Abstract

Photoactive yellow protein (PYP) is a bacterial blue-light receptor containing a p-coumaric acid (pCA) chromophore and belongs to the PAS domain superfamily. PYP is a model system to study protein biophysics, particularly protein dynamics, proton transfer, and active site functional tuning, and microbiological processes in the photobiology of bacteria. Here we explore novel PYPs to understand their biophysical and biochemical properties, and their biological functions. With recent advances in DNA sequencing technology, large data sets are available from bacterial genome projects. We identified homologous of the PYP from H. halophila in five bacteria. We cloned and heterologously overproduced these apoproteins in Escherichia coli and reconstituted them to functional PYPs. The results diversify the taxonomic distribution, physiology of bacteria containing PYPs, variation in biophysical functional properties, and amino acid sequences of members of the PYP family.

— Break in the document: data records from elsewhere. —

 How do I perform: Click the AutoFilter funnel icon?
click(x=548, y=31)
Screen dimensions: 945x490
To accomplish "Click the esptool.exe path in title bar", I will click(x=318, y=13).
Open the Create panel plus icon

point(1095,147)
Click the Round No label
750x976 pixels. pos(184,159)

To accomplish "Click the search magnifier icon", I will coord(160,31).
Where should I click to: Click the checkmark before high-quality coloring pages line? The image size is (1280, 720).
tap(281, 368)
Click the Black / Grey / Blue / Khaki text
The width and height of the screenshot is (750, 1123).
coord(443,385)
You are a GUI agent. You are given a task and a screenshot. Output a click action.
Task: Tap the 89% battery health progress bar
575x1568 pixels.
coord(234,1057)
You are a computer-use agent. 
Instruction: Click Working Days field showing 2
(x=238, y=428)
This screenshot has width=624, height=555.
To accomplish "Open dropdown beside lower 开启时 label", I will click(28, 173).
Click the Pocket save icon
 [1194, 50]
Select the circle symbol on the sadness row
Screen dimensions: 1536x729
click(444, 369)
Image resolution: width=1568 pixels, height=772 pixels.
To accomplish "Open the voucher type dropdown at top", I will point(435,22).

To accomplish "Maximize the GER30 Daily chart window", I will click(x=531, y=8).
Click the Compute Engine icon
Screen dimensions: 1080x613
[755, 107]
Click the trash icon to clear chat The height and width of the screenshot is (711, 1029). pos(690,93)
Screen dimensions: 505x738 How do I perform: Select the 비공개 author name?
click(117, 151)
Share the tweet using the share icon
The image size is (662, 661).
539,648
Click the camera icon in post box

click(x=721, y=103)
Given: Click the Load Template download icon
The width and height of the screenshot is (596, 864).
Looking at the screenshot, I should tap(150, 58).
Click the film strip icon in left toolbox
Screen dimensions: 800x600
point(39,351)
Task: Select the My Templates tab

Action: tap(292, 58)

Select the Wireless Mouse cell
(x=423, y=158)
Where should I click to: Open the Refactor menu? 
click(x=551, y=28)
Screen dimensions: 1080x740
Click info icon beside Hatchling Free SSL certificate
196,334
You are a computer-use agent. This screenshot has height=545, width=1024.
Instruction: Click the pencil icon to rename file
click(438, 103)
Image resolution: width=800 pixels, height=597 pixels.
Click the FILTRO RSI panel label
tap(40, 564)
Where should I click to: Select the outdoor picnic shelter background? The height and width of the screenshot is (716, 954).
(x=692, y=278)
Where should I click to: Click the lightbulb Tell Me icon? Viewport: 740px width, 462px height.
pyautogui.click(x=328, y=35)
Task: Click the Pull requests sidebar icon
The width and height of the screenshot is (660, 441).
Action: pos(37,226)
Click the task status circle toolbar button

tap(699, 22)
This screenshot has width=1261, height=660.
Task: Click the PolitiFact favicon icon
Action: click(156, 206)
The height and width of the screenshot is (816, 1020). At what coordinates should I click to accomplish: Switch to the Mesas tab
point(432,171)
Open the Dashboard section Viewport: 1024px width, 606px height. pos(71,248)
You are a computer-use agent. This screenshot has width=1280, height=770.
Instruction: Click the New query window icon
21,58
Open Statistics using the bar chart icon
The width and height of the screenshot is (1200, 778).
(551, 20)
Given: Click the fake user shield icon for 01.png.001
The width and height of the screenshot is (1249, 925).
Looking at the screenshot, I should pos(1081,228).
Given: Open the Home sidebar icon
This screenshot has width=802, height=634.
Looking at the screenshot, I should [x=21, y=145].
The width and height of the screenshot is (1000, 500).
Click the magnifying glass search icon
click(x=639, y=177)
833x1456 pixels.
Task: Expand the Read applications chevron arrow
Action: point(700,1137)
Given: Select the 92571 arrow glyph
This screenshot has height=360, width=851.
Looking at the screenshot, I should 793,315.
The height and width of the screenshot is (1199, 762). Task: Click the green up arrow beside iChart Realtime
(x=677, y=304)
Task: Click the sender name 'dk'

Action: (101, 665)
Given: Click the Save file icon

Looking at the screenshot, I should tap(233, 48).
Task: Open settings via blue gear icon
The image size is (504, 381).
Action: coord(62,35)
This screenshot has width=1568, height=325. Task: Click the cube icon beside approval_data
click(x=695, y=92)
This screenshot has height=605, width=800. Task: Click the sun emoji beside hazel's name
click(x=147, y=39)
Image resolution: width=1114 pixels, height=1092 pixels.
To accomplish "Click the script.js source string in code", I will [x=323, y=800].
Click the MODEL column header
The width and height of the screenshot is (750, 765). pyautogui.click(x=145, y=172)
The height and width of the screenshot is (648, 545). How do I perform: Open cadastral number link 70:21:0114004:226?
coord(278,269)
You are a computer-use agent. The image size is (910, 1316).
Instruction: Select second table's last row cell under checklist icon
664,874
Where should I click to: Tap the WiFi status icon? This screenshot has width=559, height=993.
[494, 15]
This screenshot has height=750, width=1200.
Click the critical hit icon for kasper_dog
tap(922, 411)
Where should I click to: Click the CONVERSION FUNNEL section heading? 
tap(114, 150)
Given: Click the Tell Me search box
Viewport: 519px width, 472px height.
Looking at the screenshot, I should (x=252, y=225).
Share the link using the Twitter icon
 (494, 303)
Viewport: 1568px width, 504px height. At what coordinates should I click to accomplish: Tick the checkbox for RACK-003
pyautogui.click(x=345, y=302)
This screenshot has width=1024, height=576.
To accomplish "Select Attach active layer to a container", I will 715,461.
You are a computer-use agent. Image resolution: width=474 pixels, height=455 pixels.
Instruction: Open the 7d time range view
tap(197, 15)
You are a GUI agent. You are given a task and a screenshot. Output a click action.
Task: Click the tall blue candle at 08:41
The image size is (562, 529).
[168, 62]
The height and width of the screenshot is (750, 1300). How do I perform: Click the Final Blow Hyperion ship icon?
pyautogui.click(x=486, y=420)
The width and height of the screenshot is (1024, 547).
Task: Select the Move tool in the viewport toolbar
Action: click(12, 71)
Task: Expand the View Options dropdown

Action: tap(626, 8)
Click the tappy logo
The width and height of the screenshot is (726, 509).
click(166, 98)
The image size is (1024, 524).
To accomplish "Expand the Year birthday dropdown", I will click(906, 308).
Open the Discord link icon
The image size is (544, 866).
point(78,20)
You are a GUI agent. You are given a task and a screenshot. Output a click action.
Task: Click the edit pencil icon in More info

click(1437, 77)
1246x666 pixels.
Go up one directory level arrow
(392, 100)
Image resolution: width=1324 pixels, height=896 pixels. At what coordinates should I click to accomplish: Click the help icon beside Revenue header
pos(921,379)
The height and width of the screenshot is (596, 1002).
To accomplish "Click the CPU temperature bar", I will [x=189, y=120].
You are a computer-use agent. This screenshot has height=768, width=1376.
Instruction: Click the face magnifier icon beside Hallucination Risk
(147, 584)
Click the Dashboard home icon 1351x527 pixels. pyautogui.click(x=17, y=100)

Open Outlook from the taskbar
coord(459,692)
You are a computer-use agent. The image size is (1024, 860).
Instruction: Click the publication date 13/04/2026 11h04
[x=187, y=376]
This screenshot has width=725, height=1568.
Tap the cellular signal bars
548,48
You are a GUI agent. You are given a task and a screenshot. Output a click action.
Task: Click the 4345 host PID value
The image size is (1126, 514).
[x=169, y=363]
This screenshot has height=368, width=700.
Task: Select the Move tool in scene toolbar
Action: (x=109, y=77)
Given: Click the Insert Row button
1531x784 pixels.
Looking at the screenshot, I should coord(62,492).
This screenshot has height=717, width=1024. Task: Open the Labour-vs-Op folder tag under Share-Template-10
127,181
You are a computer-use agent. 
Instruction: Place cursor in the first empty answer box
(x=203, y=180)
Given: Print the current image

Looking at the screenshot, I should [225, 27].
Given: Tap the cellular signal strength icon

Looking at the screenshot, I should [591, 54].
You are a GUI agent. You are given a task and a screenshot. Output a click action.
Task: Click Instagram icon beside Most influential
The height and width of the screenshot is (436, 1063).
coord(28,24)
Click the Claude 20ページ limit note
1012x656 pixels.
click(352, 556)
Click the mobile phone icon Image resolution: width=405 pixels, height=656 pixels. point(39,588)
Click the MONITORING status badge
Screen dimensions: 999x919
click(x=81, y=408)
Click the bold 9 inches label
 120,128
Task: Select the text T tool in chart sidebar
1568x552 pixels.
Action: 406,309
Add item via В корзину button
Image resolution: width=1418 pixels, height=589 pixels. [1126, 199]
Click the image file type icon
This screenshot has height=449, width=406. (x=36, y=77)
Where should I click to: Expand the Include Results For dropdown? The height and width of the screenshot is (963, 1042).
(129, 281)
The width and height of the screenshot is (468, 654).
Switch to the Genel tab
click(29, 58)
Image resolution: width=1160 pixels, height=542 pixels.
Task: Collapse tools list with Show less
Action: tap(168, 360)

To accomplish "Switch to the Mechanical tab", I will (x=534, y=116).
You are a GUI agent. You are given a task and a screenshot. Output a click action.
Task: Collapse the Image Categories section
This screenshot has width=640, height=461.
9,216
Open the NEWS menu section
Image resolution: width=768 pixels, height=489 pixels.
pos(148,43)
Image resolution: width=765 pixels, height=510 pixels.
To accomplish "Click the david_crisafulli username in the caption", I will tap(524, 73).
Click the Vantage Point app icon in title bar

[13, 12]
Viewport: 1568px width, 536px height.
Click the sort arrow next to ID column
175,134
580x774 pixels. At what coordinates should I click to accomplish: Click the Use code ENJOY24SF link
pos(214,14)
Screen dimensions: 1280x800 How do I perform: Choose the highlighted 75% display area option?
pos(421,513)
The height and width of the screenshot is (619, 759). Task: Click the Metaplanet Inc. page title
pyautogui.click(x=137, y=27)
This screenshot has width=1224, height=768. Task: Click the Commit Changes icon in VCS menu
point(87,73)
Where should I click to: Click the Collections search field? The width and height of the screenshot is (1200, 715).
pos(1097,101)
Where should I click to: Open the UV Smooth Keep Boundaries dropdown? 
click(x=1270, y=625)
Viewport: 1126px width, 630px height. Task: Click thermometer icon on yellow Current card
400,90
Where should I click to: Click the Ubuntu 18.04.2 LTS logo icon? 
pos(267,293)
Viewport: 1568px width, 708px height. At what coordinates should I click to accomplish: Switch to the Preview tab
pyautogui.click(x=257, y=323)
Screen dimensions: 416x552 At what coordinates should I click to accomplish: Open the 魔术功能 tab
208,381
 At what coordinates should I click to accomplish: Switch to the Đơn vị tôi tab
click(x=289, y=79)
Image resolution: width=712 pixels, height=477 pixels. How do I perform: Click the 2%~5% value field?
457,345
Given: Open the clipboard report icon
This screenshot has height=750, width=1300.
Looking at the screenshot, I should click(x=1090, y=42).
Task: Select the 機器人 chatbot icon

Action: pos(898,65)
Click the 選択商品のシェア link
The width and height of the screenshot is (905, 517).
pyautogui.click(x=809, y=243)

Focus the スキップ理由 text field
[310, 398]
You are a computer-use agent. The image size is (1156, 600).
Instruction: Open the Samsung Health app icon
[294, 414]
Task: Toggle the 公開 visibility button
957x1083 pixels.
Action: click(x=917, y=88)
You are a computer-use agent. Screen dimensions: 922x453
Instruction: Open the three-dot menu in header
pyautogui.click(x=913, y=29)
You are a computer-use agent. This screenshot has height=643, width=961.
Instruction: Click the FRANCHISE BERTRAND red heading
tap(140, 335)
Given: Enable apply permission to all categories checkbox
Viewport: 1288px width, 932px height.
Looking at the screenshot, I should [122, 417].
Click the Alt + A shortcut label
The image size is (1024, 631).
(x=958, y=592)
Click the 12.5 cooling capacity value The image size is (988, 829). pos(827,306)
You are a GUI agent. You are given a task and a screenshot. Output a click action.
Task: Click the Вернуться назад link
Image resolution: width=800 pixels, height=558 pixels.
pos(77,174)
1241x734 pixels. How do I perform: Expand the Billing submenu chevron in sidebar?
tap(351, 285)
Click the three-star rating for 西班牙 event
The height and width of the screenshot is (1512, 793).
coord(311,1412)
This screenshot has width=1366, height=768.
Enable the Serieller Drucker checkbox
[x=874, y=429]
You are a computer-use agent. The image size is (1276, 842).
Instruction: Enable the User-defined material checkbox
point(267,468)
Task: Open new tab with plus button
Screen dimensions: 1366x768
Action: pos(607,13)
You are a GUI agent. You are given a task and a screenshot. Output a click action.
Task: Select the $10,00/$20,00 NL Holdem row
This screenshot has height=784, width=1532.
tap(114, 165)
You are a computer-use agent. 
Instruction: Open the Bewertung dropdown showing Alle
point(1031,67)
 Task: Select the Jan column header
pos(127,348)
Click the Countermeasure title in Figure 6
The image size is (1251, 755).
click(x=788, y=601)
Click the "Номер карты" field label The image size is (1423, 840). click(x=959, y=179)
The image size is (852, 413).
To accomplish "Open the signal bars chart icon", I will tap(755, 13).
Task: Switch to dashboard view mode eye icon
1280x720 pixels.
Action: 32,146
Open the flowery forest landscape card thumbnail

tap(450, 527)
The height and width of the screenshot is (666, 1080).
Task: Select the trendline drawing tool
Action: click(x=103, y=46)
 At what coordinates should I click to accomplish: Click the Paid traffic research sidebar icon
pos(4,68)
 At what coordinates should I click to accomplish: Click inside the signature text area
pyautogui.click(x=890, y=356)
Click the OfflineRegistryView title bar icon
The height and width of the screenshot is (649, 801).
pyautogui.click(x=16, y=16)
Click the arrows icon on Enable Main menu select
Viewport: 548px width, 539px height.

Notable findings on the functional properties of PYPs are that Sr PYP has the most blue-shifted absorption maximum, a very low pCA p K_a, and the slowest known pB decay, and has a 32 amino acid N-terminal extension compared to Hh PYP. Using FTIR spectroscopy, we assigned the Glu46 C=O stretching mode using E46Q Sr PYP. The FTIR spectra confirmed an unusually strong hydrogen bonding interaction between Glu46 and the pCA at the active site of Sr PYP. This hydrogen bond also causes a novel phenomenon, a spectral isotopic effect (SIE) in PYP, in which the absorbance spectrum redshifts in D₂O. This SIE was assigned the Glu46-pCA hydrogen bond, and was explained based on the ionic nature of this hydrogen bond. We observed unexpected photostationary partial photobleaching of Sr PYP, and probed the pH and temperature dependence of this phenomenon by UV/Visible absorbance and fluorescence spectroscopy. Our results revealed strong spectral inhomogeneity and complexity in the Sr PYP photocycle. We investigated the biological function of Il PYP and Sr PYP. A novel pharmacological approached revealed that Il PYP is the photoreceptor for light suppression of biofilm formation. Unexpected DNA binding was discovered for Sr PYP, a novel property for a PAS domain protein.